• _What to work on_
Reproduce, from the lines below, exactly the stretch that begins at the line containing "For every named" and ends at the line containing "Report a bug", both included.

• _Data extracts_
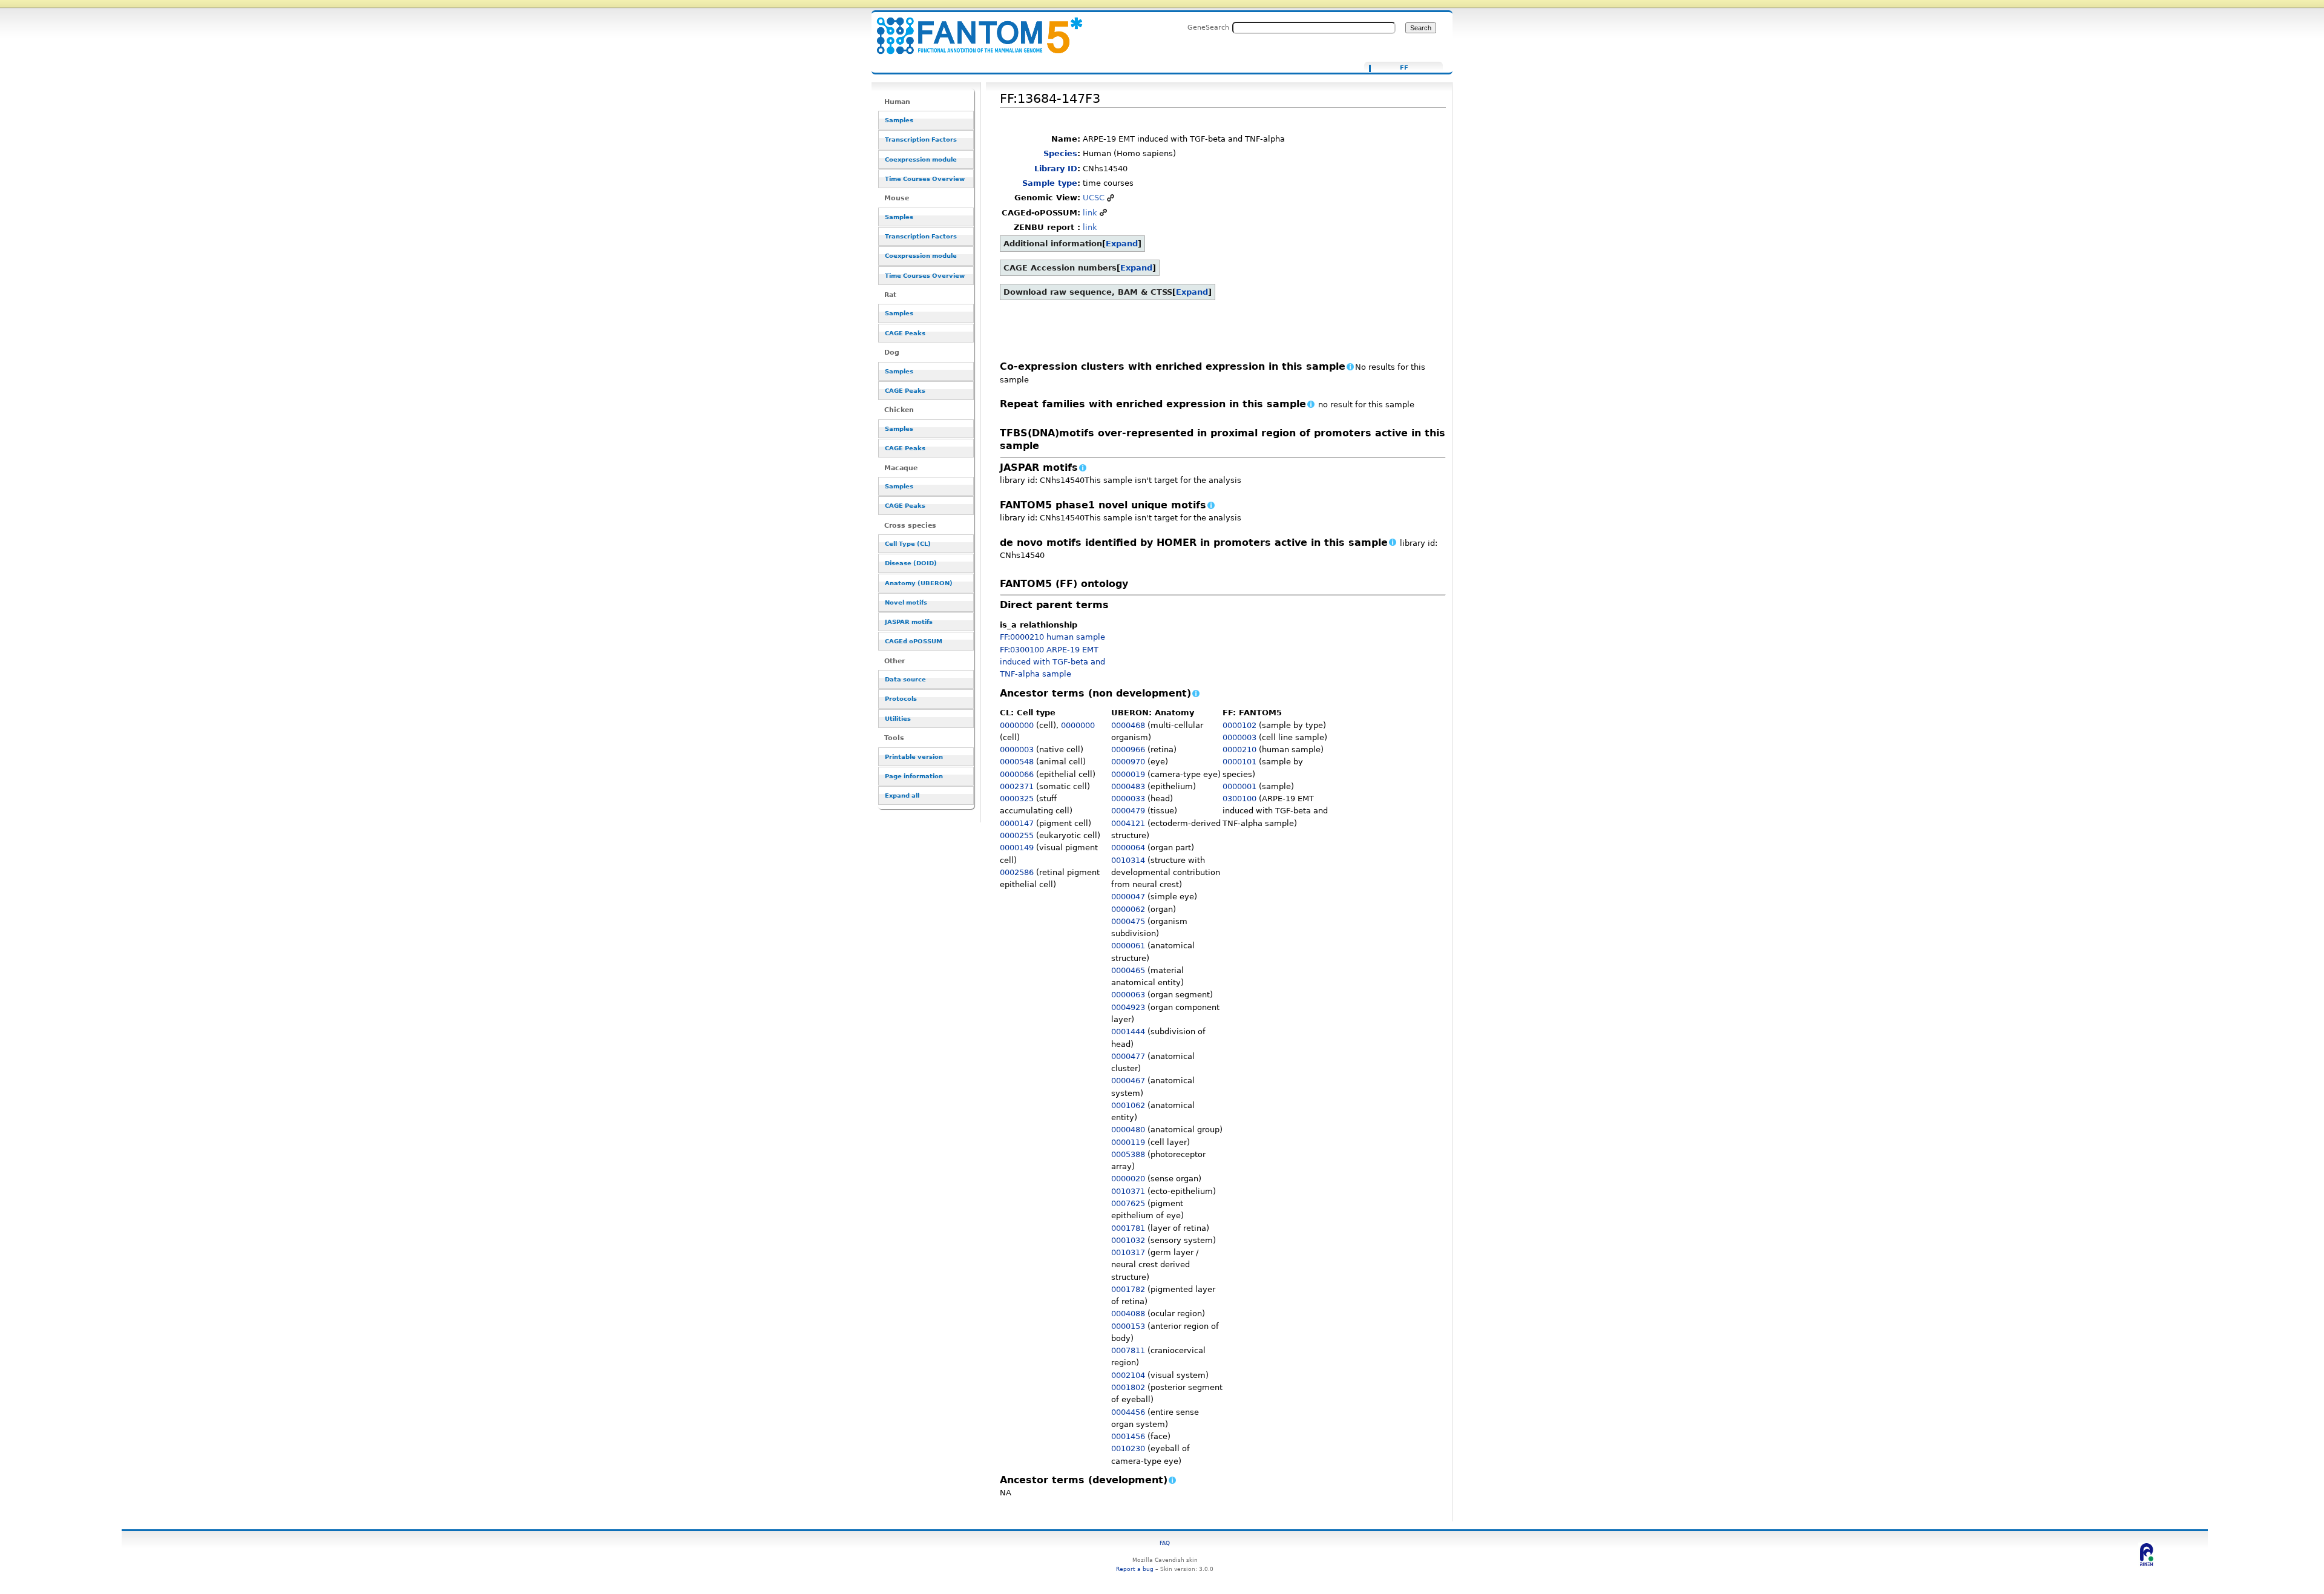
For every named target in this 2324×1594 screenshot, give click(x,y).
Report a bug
---
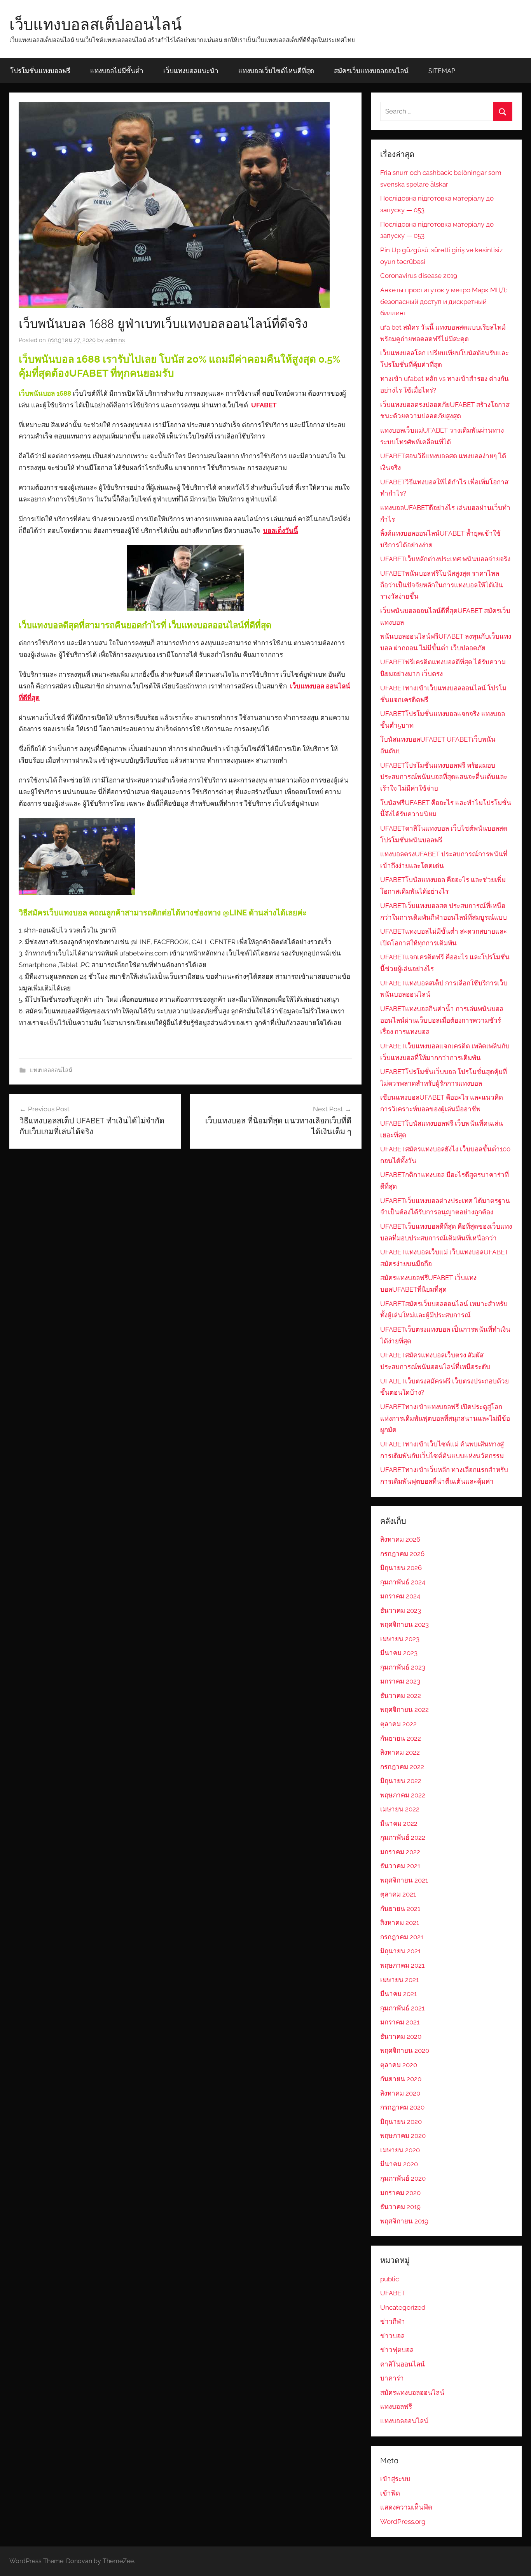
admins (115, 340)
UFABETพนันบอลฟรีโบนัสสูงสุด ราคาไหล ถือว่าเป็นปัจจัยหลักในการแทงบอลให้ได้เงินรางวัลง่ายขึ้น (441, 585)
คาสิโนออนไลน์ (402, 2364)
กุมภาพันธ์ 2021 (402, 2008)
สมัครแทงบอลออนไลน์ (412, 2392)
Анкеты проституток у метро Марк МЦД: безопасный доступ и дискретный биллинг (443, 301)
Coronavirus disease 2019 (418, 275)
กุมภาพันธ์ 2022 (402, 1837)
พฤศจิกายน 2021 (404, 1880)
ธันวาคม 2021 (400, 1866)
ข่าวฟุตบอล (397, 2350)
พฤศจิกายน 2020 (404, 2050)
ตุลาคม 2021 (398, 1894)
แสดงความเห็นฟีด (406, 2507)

• _Task response_
For every named target in this 2324×1594 screenshot, give click(x,y).
Report a bug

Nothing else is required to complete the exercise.